Este problema foi percebido pelas Federação Brasileira das Associações dos Profissionais Tradutores e Intérpretes e Guia-Intérpretes de Língua de Sinais (FEBRAPLIS) e Associação de Intérprete de Libras do Acre, as quais atestaram que, naquele estado onde mais de 800 pessoas surdas vivem, os pronunciamentos oficiais não tiveram intérprete de libras. Essa realidade motivou o envio de diversos ofícios pelas instituições e a atuação de parlamentares, bem como a cobertura jornalística da situação, entretanto não houve adequação da atuação pública aos direitos já elencados nessa justificativa.

 

No estado da Paraíba, após atuação da Defensoria Pública do Estado (DPE-PB) em articulação com a Coordenadoria de Promoção dos Direitos das Pessoas Idosas e das Pessoas com Deficiência do Ministério Público da Paraíba (MPPB) e a Assembleia Legislativa (ALPB), juntamente com a sociedade civil, os anúncios feitos pelo Governador João Azevêdo e pelo Prefeito de João Pessoa Luciano Cartaxo contaram com a interpretação simultânea para Libras, conforme noticiado pelo portal G1 no dia 16 de junho do corrente ano. As recomendações expedidas pelos órgãos e acatadas pelo Poder Público foram motivadas legalmente pela Convenção Internacional sobre os Direitos da Pessoa com Deficiência e pela Lei Brasileira de Inclusão, normas explanadas ao longo do presente texto.

 

No âmbito do Senado Federal, tramita projeto de lei de autoria da senadora Kátia Abreu (PL nº 465/17), que busca garantir atendimento e tratamento adequado às pessoas com deficiência auditiva mediante a oferta do serviço de intérprete de Libras em instituições públicas e concessionárias de serviços públicos de assistência à saúde.

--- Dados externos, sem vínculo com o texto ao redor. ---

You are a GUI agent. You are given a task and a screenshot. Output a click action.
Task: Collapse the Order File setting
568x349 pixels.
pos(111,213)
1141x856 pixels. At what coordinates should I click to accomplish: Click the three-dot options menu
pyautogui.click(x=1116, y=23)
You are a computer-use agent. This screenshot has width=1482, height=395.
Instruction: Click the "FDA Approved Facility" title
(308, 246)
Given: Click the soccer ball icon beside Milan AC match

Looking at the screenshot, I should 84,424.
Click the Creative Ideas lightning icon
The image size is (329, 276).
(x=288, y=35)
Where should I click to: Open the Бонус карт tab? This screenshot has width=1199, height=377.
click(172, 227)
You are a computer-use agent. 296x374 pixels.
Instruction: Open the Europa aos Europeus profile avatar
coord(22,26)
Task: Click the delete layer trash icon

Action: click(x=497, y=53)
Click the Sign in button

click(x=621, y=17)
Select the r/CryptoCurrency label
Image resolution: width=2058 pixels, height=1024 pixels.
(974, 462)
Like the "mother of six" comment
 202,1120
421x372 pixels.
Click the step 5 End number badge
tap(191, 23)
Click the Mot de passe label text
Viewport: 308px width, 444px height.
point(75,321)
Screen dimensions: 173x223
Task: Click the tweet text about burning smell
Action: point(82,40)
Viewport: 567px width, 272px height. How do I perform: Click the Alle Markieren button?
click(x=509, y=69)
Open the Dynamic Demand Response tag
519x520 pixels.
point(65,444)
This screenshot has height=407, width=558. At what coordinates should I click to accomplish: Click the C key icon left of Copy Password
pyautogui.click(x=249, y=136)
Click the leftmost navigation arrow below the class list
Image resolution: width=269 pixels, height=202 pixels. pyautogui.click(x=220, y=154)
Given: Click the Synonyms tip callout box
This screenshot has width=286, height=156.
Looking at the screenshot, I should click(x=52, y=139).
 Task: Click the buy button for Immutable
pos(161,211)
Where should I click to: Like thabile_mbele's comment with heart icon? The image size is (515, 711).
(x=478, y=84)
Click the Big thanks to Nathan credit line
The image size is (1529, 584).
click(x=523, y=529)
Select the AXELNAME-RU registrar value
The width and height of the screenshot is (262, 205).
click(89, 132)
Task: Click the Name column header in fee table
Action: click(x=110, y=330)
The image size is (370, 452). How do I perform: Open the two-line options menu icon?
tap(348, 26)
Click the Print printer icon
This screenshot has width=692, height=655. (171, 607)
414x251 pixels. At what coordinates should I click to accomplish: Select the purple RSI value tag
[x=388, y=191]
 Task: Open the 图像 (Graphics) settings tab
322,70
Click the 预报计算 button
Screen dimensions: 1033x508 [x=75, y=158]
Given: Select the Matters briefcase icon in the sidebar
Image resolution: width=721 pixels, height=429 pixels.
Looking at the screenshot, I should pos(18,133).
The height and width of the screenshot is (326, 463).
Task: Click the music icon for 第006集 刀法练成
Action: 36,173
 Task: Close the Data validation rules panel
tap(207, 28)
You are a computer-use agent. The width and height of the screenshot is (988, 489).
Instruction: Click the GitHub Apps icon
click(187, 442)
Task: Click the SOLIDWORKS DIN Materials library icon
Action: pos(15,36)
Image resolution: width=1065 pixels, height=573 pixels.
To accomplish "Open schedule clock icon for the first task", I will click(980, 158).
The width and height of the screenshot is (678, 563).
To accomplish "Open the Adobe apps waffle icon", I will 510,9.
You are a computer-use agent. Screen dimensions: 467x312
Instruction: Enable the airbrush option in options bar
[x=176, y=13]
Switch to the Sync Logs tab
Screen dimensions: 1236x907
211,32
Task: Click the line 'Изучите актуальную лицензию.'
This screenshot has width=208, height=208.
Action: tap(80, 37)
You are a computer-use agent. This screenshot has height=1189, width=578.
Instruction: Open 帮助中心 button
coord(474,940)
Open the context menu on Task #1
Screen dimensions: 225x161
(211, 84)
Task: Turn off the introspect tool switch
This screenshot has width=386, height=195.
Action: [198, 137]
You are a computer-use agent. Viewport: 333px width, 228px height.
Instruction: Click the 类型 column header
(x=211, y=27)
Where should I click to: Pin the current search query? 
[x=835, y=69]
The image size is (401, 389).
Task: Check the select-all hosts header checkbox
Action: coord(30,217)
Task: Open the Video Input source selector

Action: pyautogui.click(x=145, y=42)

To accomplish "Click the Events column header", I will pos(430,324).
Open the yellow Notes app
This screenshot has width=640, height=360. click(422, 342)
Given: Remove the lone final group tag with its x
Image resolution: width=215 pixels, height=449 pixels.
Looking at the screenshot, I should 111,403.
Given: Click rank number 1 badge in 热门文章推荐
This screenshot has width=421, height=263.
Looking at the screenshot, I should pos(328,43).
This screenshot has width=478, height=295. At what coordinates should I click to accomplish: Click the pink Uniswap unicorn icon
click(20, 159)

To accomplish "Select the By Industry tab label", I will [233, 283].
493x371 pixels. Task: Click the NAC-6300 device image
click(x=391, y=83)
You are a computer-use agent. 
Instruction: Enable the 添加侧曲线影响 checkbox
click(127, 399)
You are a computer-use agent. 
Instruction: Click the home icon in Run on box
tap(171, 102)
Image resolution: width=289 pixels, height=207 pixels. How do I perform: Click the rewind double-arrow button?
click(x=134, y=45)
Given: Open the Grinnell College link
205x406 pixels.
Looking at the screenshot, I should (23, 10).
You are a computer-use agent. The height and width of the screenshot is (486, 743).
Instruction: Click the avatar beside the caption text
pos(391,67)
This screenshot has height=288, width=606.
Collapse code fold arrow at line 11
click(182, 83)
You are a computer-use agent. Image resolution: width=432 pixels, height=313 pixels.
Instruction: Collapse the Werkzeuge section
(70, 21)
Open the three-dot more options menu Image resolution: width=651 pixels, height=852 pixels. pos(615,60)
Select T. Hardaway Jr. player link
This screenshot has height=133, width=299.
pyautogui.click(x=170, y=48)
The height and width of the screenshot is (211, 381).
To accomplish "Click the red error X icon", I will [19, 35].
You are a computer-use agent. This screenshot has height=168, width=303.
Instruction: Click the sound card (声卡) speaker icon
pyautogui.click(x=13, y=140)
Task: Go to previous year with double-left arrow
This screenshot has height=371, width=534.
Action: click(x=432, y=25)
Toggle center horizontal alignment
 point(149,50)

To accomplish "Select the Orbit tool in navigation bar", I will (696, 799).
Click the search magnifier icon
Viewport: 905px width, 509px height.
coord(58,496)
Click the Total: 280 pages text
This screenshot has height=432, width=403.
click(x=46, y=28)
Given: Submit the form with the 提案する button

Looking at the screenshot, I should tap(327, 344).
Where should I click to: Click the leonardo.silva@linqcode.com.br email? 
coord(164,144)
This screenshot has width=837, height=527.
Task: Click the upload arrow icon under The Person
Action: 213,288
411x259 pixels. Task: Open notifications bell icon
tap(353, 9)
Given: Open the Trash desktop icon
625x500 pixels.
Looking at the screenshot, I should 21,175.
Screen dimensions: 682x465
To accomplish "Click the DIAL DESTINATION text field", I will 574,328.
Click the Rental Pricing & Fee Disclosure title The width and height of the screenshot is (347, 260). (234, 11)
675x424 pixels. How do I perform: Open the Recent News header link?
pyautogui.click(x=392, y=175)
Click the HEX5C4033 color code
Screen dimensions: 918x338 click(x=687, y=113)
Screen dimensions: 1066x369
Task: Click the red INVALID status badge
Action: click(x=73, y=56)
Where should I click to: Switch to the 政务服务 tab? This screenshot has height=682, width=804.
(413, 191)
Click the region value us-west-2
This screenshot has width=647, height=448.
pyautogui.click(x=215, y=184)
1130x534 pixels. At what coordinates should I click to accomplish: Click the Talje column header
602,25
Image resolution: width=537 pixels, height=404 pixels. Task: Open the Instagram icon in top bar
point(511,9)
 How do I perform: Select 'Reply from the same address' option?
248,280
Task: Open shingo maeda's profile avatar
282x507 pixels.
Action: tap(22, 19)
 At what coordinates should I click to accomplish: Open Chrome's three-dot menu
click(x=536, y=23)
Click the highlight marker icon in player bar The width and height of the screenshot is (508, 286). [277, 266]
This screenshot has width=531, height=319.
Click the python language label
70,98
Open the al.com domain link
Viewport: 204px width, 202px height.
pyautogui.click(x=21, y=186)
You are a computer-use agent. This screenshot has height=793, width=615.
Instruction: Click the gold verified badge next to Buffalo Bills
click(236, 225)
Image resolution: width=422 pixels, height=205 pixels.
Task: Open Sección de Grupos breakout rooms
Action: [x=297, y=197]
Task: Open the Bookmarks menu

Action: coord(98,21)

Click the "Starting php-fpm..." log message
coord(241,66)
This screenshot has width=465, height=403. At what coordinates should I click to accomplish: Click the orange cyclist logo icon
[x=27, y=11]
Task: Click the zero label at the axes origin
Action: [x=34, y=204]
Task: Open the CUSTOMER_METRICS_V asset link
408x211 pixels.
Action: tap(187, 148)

Destaca-se a interface do direito à informação e comunicação com o direito à saúde, relação que motivou a apresentação do projeto de lei ora protocolizado, especialmente no contexto de pandemia que vivemos.

 

Por último, menciona-se que a apresentação do presente projeto de lei está em estrita conformidade com os ditames constitucionais no que se referem à competência legislativa. O artigo 23, II da Constituição Federal prevê que é competência comum da União, dos Estados, do Distrito Federal e dos Municípios “cuidar da saúde e assistência pública, da proteção e garantia das pessoas portadoras de deficiência” (sic), razão pela qual, além do mérito inquestionável da matéria, deve ser aprovado por esta Augusta Casa Legislativa.